(Records from a dataset)
* START *

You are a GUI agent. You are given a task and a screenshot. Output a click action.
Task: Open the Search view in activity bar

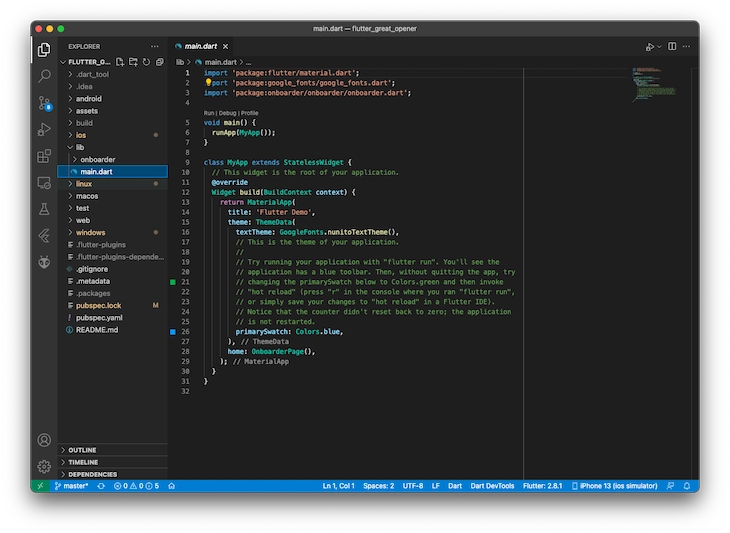click(44, 75)
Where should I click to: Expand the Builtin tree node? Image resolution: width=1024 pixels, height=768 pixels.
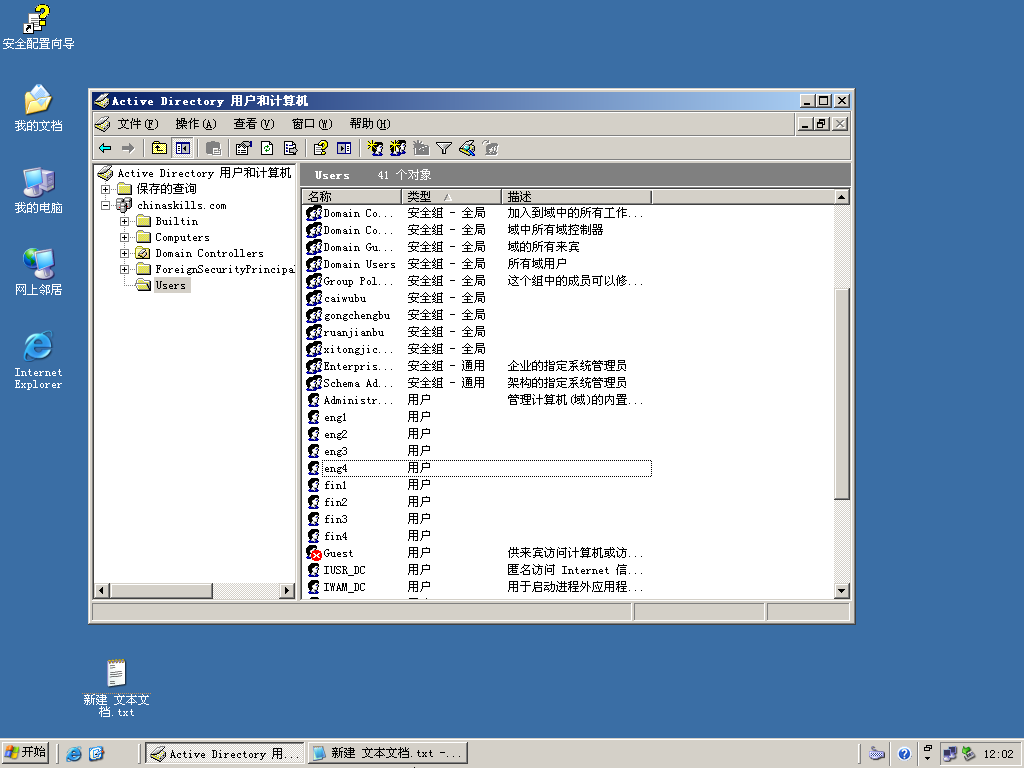(x=124, y=221)
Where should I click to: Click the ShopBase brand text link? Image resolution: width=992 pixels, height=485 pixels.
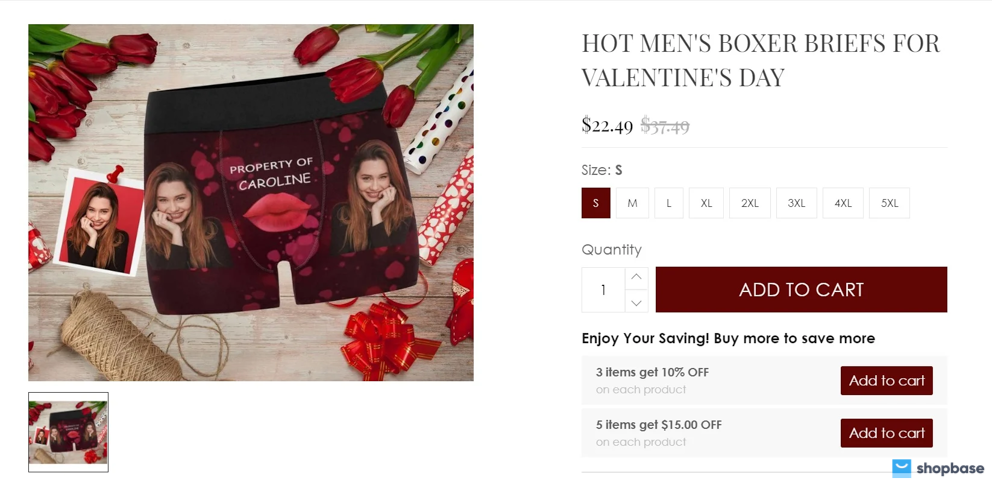(950, 468)
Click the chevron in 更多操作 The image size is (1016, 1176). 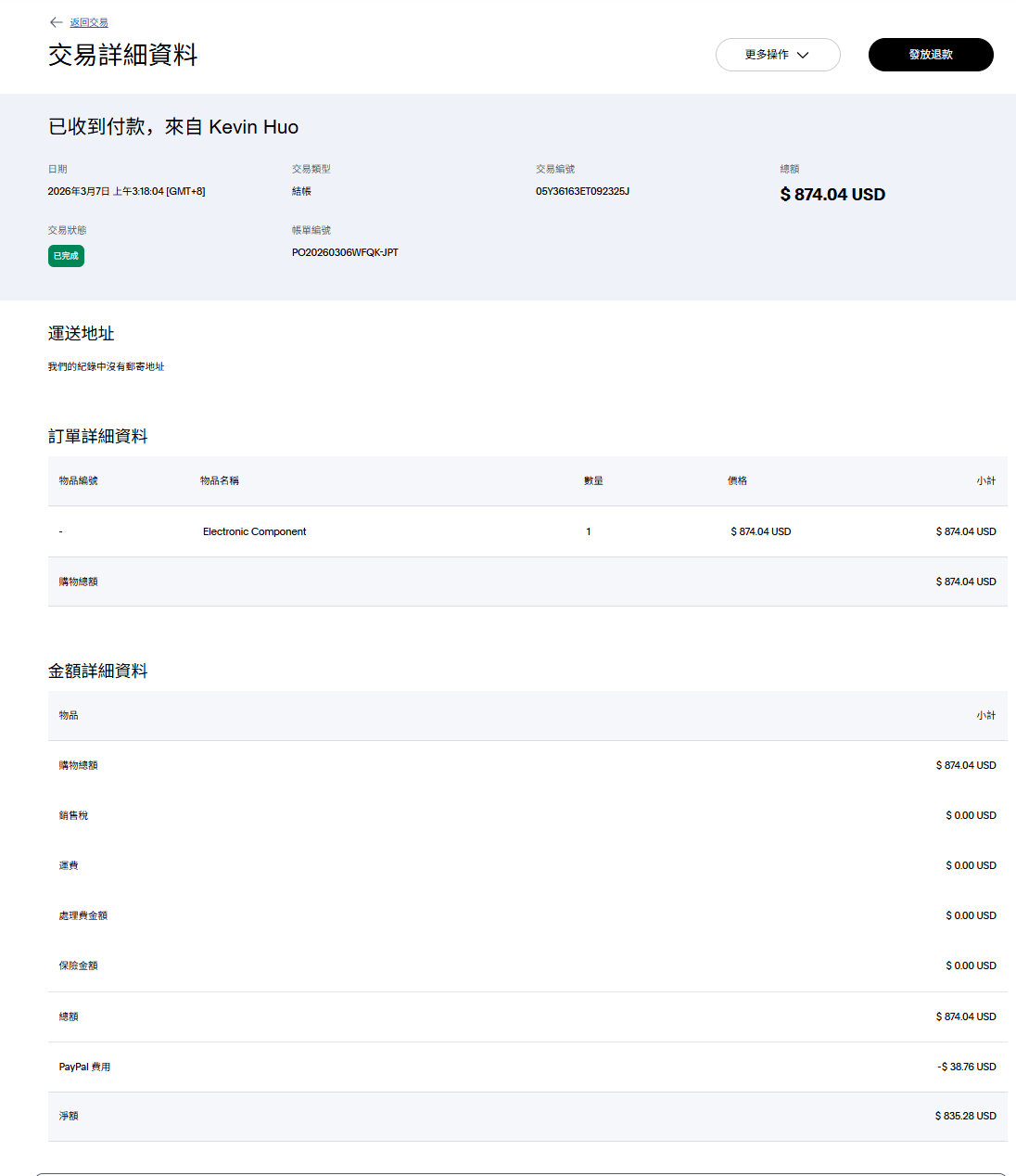tap(803, 55)
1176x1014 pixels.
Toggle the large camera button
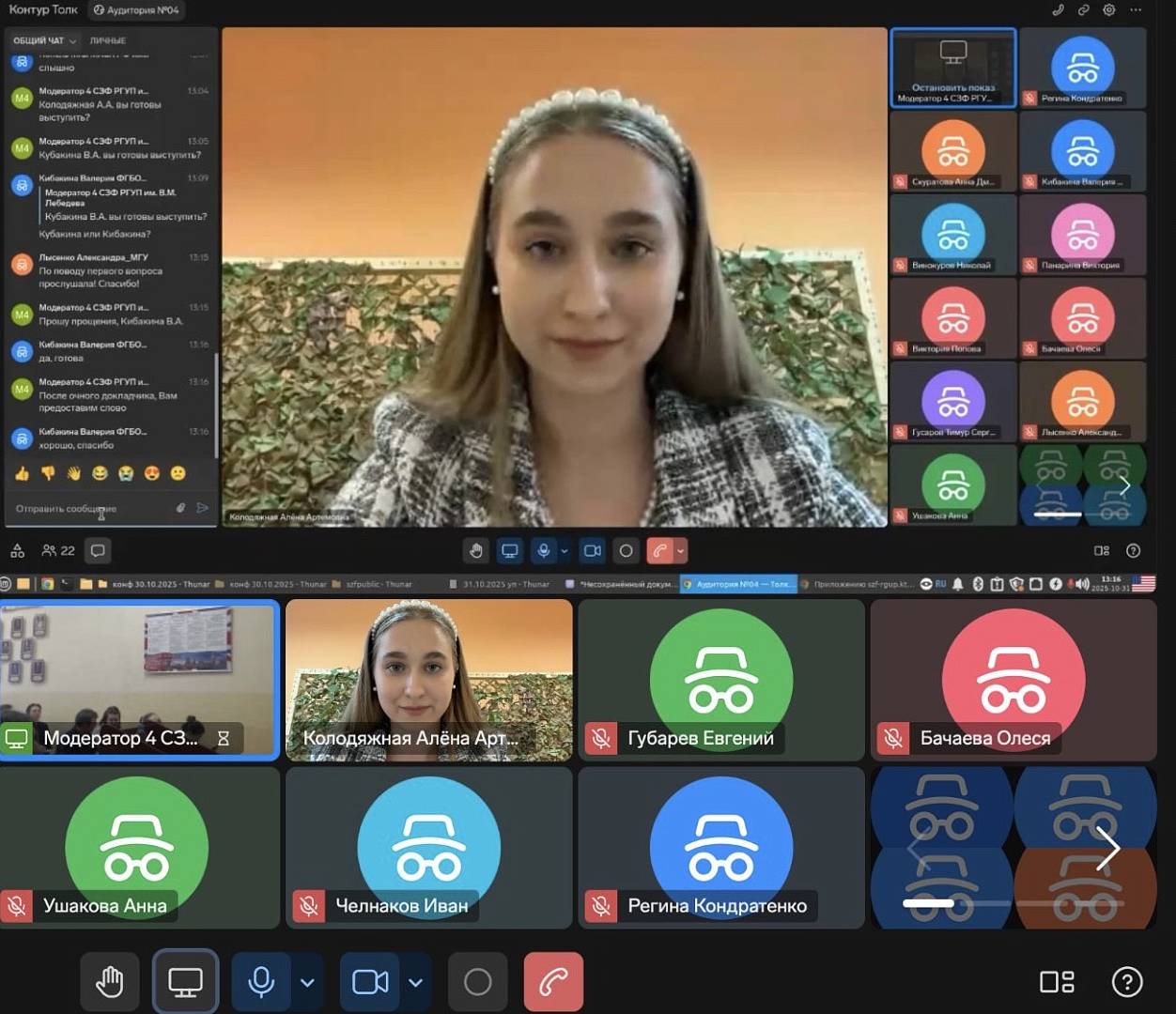pos(369,982)
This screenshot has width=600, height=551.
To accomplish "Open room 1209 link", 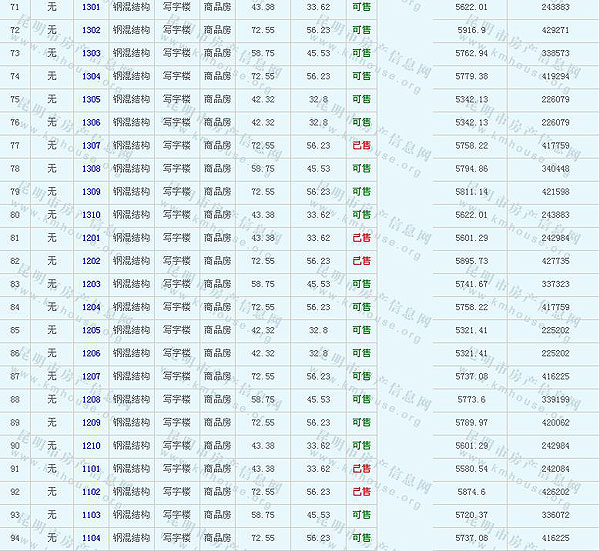I will pyautogui.click(x=91, y=422).
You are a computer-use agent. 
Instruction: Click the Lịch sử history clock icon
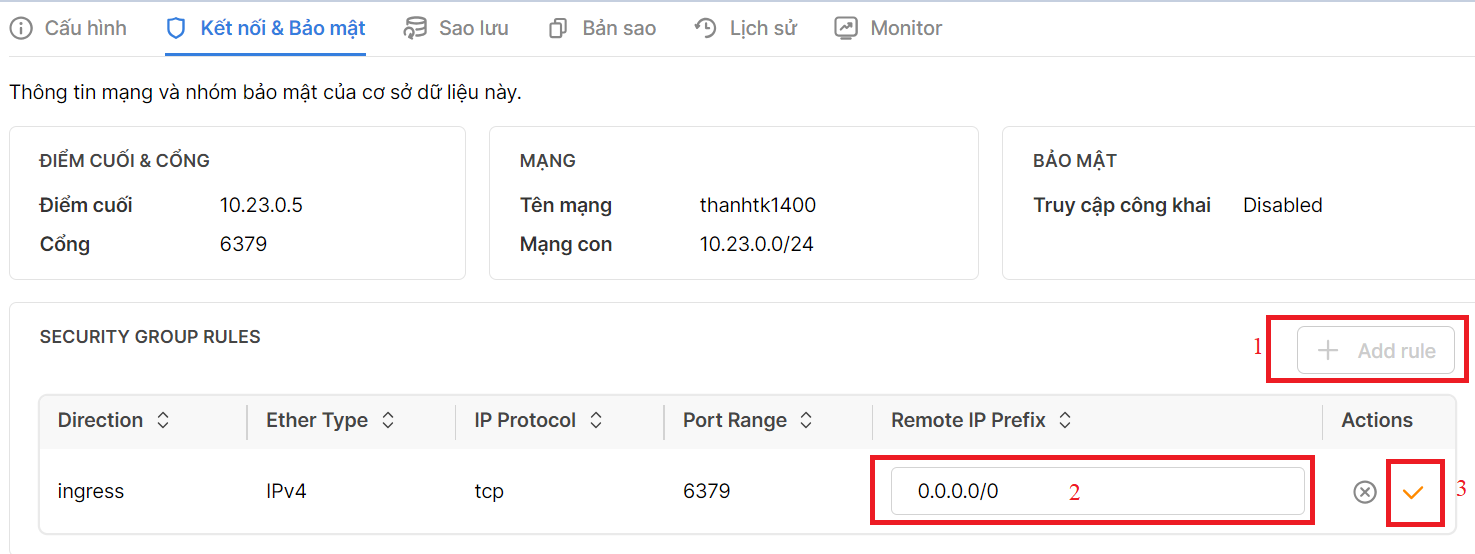(706, 28)
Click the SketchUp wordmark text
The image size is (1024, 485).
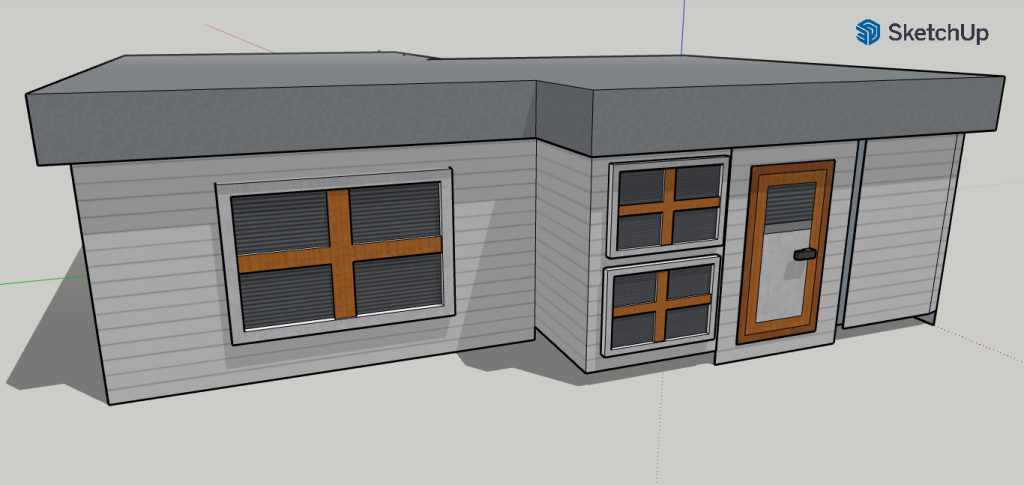(x=938, y=33)
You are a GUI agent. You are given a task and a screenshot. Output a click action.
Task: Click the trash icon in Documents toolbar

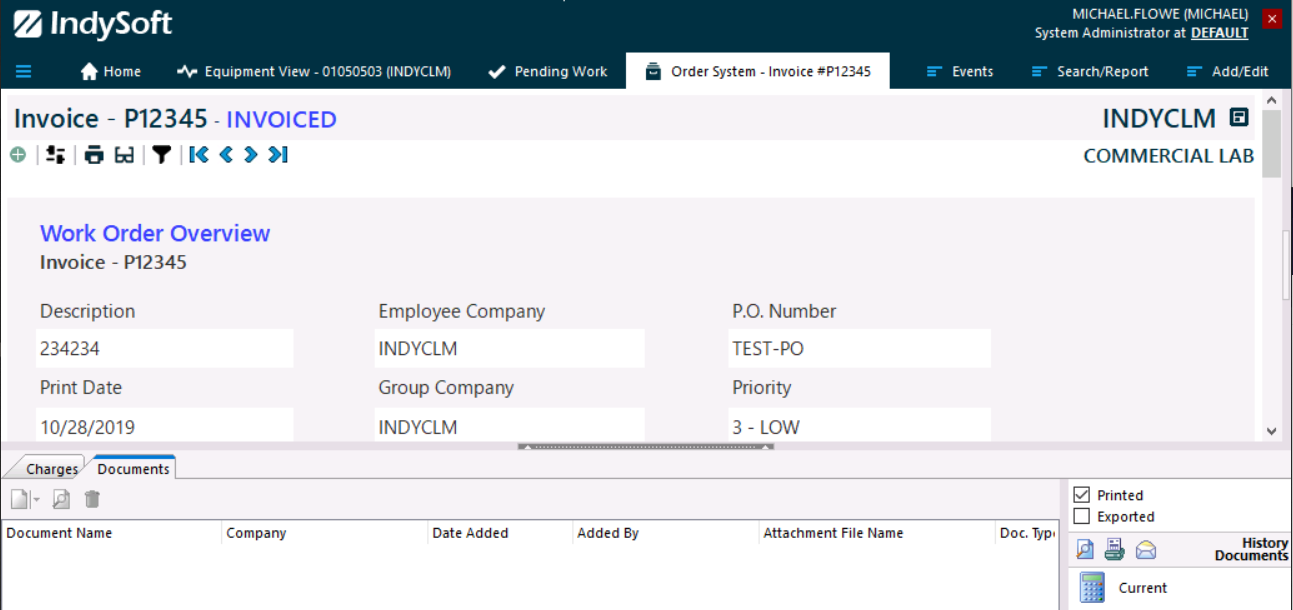(92, 499)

* END *

* **PROBLEM TO WORK ON**: Reproduce verbatim the stretch from the line containing "Click the SketchUp wordmark text" through the end of the entries, leaving the pictures out of your answer.

* **WORKED ANSWER**:
Click the SketchUp wordmark text
The image size is (1024, 485).
(x=938, y=33)
You are a GUI agent. You are given a task and a screenshot. Output a click action.
Task: Click the trash icon in Documents toolbar

(92, 499)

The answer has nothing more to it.